1. At a Glance
Matrimony.com — the digital priest of Indian marriages — just posted a quarter where revenue dipped year-on-year, profits slumped nearly 40% YoY, but still managed a QoQ bump thanks to billing growth and some help from “other income” (read: money not from core business). Paid subscribers sit at 1 million, but growth is slower than an uncle finding a match on his first Shaadi.com login. Still, ROE at 17% and ROCE at 19% keep the balance sheet looking like a pre-wedding photoshoot — flattering but not hiding the grey hair.
2. Introduction
If you’ve ever been single in India and your parents own a smartphone, you’ve probably been on Matrimony.com — willingly or under duress. The company runs an online matchmaking empire with micro-market targeting so deep it can find you a Bengali-speaking, fish-loving, IIT-graduate groom with an allergy to coriander.
Their offline “wedding services” arm is the side hustle — think venue booking, catering, decor — essentially a Shaadi.com meets UrbanClap meets your aunt’s wedding WhatsApp group.
But unlike real weddings that go over budget, Matrimony.com’s growth budget has been on a diet lately.
3. Business Model (WTF Do They Even Do?)
- Core Business: Paid online matchmaking subscriptions.
- Side Hustles: Offline vendor platform for wedding services.
- Differentiator: Hyper-segmented portals (community, religion, region, NRI, elite) — “marriages are made in heaven, but marketed in 300+ domains.”
- Revenue Split: Mostly subscriptions, minor from ads/other.
- Cost Base: Digital marketing, tech infrastructure, staff.
Think of it as Tinder, but for people whose parents still control
the Netflix password.
4. Financials Overview
Metric | Q1 FY26 | Q1 FY25 | Q4 FY25 | YoY % | QoQ % |
---|---|---|---|---|---|
Revenue (₹ Cr) | 115.33 | 120.59 | 108.32 | -4.36% | 6.47% |
EBITDA (₹ Cr) | 12.43 | 20.14 | 7.05 | -38.28% | 76.17% |
PAT (₹ Cr) | 8.40 | 13.97 | 8.18 | -39.87% | 2.69% |
EPS (₹) | 3.77 | 6.28 | 3.67 | -39.94% | 2.72% |
Commentary:Costs are sticky, marketing spends bite, and the business can’t charm inflation like a marriage bureau aunty charms two unwilling families.
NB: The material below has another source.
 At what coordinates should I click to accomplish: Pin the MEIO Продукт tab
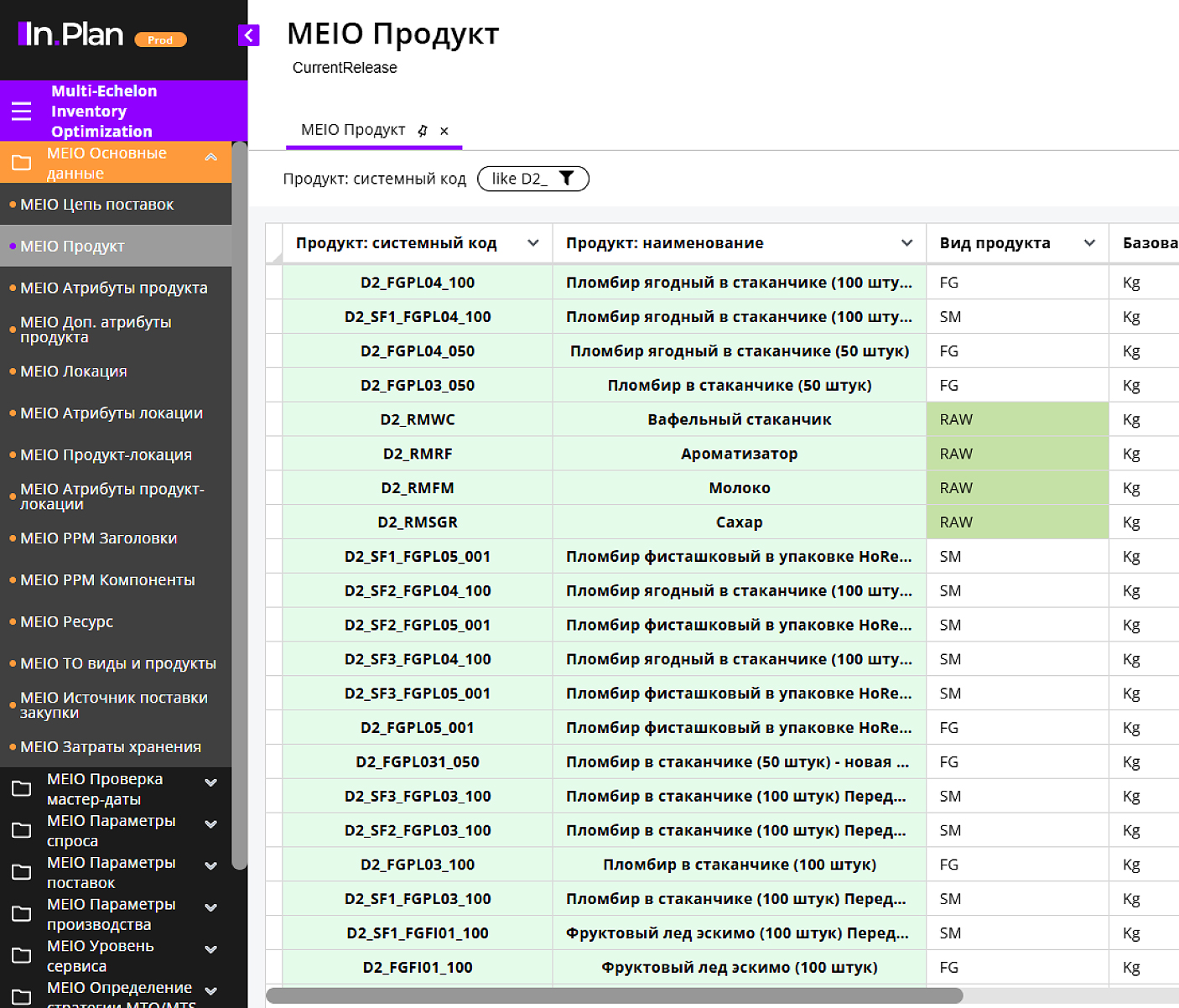click(423, 131)
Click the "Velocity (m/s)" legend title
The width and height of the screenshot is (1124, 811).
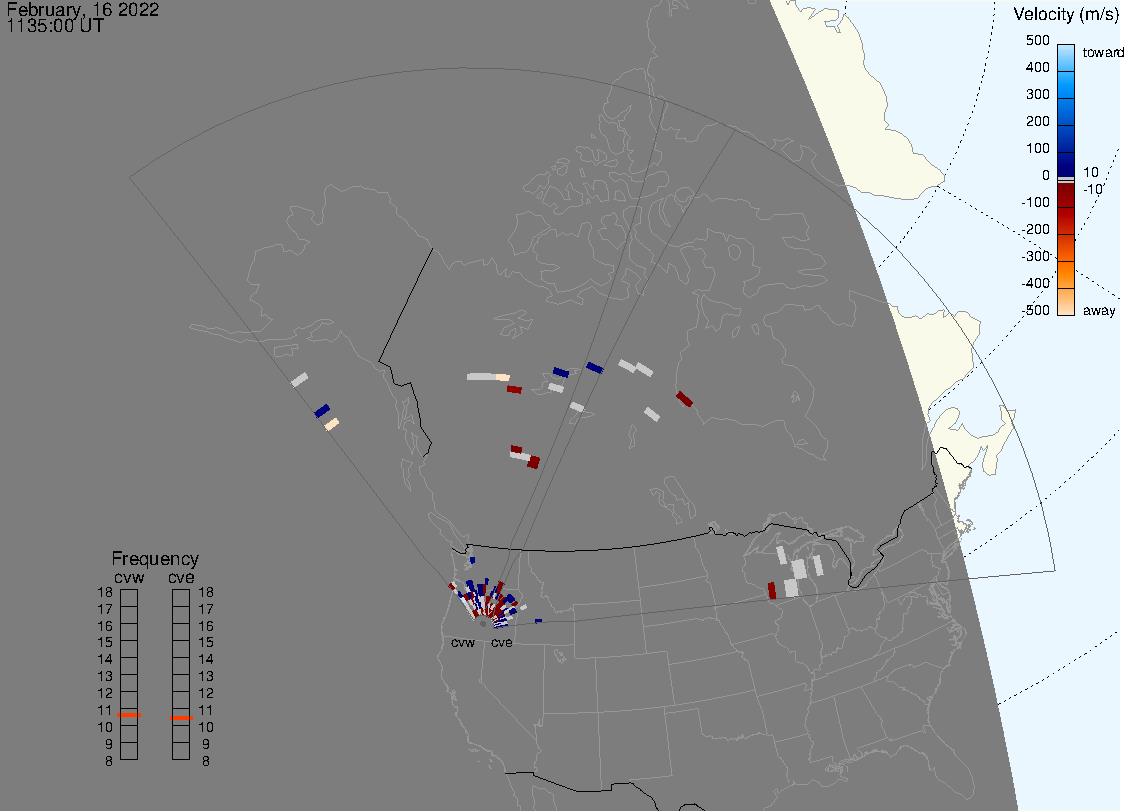coord(1062,14)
5. Valuation (Fair Value RANGE only)
Method 1: P/E
- EPS (annualised) = ₹15.08
- Sector P/E range = 20× to 40× (digital consumer services)
- FV Range = ₹302 – ₹603
Method 2: EV/EBITDA
- EBITDA (annualised) = ₹49.72 Cr
- EV/EBITDA peer range = 15× to 25×
- FV Range = ₹345 – ₹575
Method 3: DCF
- Assume FCF = ₹40 Cr, growth 5% for 5 years, terminal 3%, discount 12%
- FV ≈ ₹310 – ₹500
Educational FV Range:₹300 – ₹575This FV range is for educational purposes only and is not investment advice.